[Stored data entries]
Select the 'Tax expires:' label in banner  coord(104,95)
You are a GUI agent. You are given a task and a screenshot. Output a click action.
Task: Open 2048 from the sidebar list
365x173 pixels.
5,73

> EXERCISE BRIEF:
Each record should be returned precisely as written.

> OUTPUT:
Select the 'Tax expires:' label in banner  coord(104,95)
You are a GUI agent. You are given a task and a screenshot. Output a click action.
Task: Open 2048 from the sidebar list
365x173 pixels.
5,73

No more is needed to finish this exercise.